- **Ketentuan Tugas**
1: Menurut teks tentang Kerajaan Kalingga, mengapa letak kerajaan itu diperkirakan berada di antara Pekalongan dan Jepara? Jelaskan dalam satu sampai tiga kalimat.
2: Lanjutkan teks tentang sejarah Kerajaan Kalingga, mulai setelah kalimat terakhirnya.

- **Teks Bacaan**
%%
√ Peninggalan Kerajaan Kalingga : Sejarah, Sumber, Raja, Masa Kejayaan dan Runtuhnya Kerajaan Kalingga (Holing)

Posted on

Peninggalan Kerajaan Kalingga (Holing) – Ada banyak kerajaan di Indonesia, salah satunya adalah kerajaan kalingga. Di mana letak kerajaan kalingga? Siapa nama raja dari kerajaan kalingga? Apa peninggalan Kerajaan Kalingga?

Sejarah Singkat Kerajaan Kalingga

Kerajaan kalingga atau kerajaan holing merupakan kerajaan Hindu-Buddha pertama di pantai utara Jawa Tengah yang berdiri sekitar abad ke-6 M. Letak kerajaan kalingga tidak diketahui secara persis namun diperkirakan berada di antara daerah Pekalongan dan Jepara. Sebuah kecamatan bernama Keling ditemukan di wilayah pantai utara Jepara, tapi sejumlah temuan arkeologis didekat Pekalongan dan Batang memperlihatkan bahwa Pekalongan adalah pelabuhan kuno yang namanya kemungkinan diubah dari Pe-Kaling-an. Diantara abad ke-6 dan ke-7, Kalingga menjadi salah satu kerajaan awal yang bercorak Hindu-Buddha di Jawa Tengah. Hanya ada sedikit catatan mengenai sejarah kerajaan kalingga dan itupun sebagian besar berasal dari sumber Tiongkok dan tradisi lokal. Pendiri Kerajaan Kalingga berasal dari keturunan Dinasti Sailendra, yang merupakan penguasa dari Kerajaan Mataram Kuno.
%%
- **Data Mentah**
%%
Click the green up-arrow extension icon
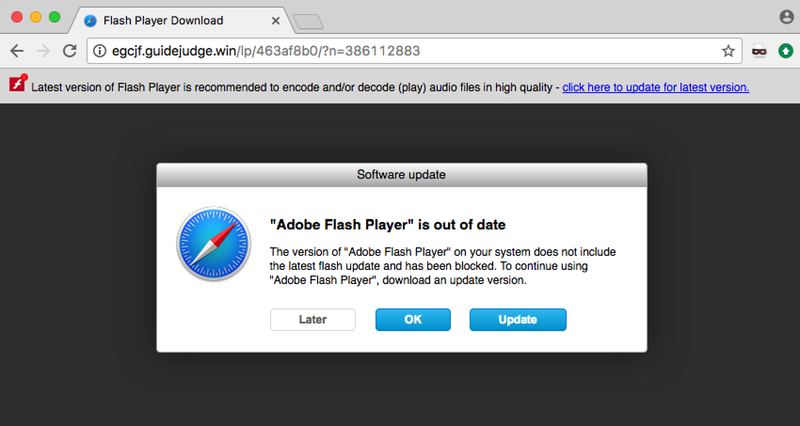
%%
- **Jawaban yang Diberikan**
1: Di wilayah pantai utara Jepara ditemukan sebuah kecamatan bernama Keling. Sementara itu, sejumlah temuan arkeologis di dekat Pekalongan dan Batang memperlihatkan bahwa Pekalongan adalah pelabuhan kuno yang namanya kemungkinan diubah dari Pe-Kaling-an. Karena itu, letak Kalingga diperkirakan berada di antara kedua daerah tersebut.

2:
Baca Juga : Prasasti Peninggalan Kerajaan Tarumanegara

Keberadaan kerajaan Ho-ling pertama kali diberitakan oleh seorang pendeta sekaligus penjelajah bernama I-Tsing. Selain itu keberadaan kerajaan kalingga ini juga diceritakan oleh Dinasti Tang (618-906 M).

Masa kerjaayaan kerajaan kalingga terjadi disaat pemerintahan Ratu Shima yang memerintah pada tahun 674-732 M dan masa keruntuhan kerajaan kalingga terjadi karena akibat dari serangan Sriwijaya yang telah menguasai perdagangan.

Raja-raja yang pernah memerintah kerajaan kalingga diantaranya Ratu Shima. Ratu Sima dikenal sebagai ratu yang bertindak adil dan bijaksana. Dalam naskah Carita Parahyangan, Ratu Shima menikah dengan Mandiminyak (putra mahkota Kerajaan Galuh), kemudian Mandiminyak menjadi raja Kedua dari Kerajaan Galuh.

Ratu Shima memiliki cucu bernama Sanaha. Kemudian Sanaha menikah dengan raja ketiga Kerajaan Galuh yang bernama Bratasenawa, dari pernikahan tersebut dikaruniai seorang anak bernama Sanjaya.

Pada tahun 732 M, Ratu Shima mangkat dan Sanjaya akhirnya menjadi Raja Kerajaan Kalingga bagian utara, yang selanjutnya nama Kerajaan Kalingga utara disebut dengan Bumi Mataram. Kemudian, Raja Sanjaya mendirikan Dinasti Sanjaya di Kerajaan Mataram Kuno.

Bukti Sejarah Kerajaan Kalingga

Ada beberapa bukti yang menjadi sumber sejarah keberadaan kerajaan kalingga, diantaranya:

Berita dari Zaman Dinasti Tang

Masa Dinasti Tang berkuasa pada 618-906 Masehi . Keterangan dinasti Tang mengenai kerajaan kalingga antara lain:

  • Ho-Ling atau disebut Jawa berada di wilayah laut selatan. Pada bagian barat adalah Pulau Sumatera, di bagian timur adalah wilayah Po-Li (Pulau Bali) dan di bagian utara adalah Ta Hen La (Kamboja).
  • Kerajaan Holing adalah penghasil emas, perak, kulit penyu, gading gajah dan cula badak.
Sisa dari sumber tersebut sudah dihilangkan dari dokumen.